Original

We would like to select **k** items from a large data stream of unknown size **n**. All the items in the stream should be equally likely to be chosen. However, there is usually no sufficient memory to save the data stream and that's where **Reservoir Sampling** comes into play.

Assume that we have a data stream of n items [i1, i2, ... in ].

When **k = 1**， the size of the reservoir **x** is one. We have to iterate through the data stream to consider each item until all the data are exhausted. The probability of each item being selected should be **1 / n**.

- When the 1st item i1 is considered, let x = i1. So the probability of i1 being selected Pi1 = 1.
- When the 2rd item i2 is considered, we replace x with i2 with probability 1/2. Therefore, Pi1 = 1 × (1 - 1/2) = 1/2, Pi2 = 1/2.
- When the 3rd item i3 is considered, we replace x with i3 with probability 1/3. Therefore, Pi1 = 1/2 × (1 - 1/3) = 1/3, Pi2 = 1/2 × (1 - 1/3) = 1/3, pi3 = 1/3.
- ... ...
- Finally when the last item in is considered, we replace x with in with probability 1/n. Therefore, Pi1 = Pi2 = .... = Pin = 1/n.

When **k > 1**, the probability of each item being selected should be **k / n**.

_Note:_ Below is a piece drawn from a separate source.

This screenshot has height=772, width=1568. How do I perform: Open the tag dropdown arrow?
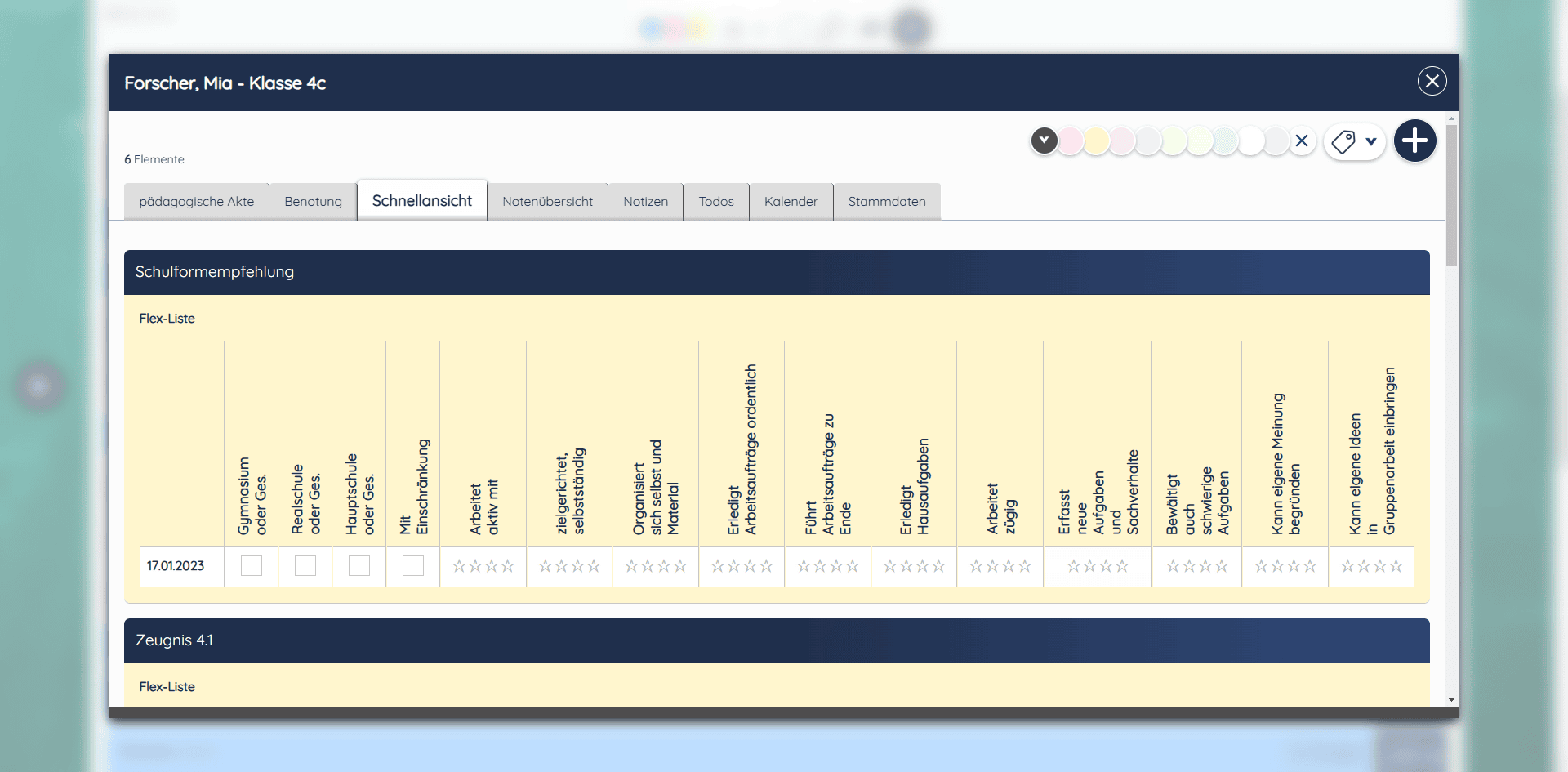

- For the first k items, we add them to the reservoir. So, Pi1 = Pi2 = .... = Pik = 1.
- For the k + 1 th item ik+1, we keep it with probability k / (k + 1) and let it substitute a random item in the current reservoir. For an item among i1 - ik, the probability of it being in the reservoir now is 1 - 1 / k × k / (k + 1) = k / (k + 1).
- For the k + 2 th item ik+2, we keep it with probalibility k / (k + 2). For an item among i1 - ik+1, the probability of it being in the reservoir now is k / (k + 1) × (1 - 1 / k × k / (k + 2) )= k / (k + 2).
- ... ...
- Finally for the n th item, we keep it with probability k / n. Similarly, for an item among i1 - ikn, the probability of it being in the reservoir now is k / n.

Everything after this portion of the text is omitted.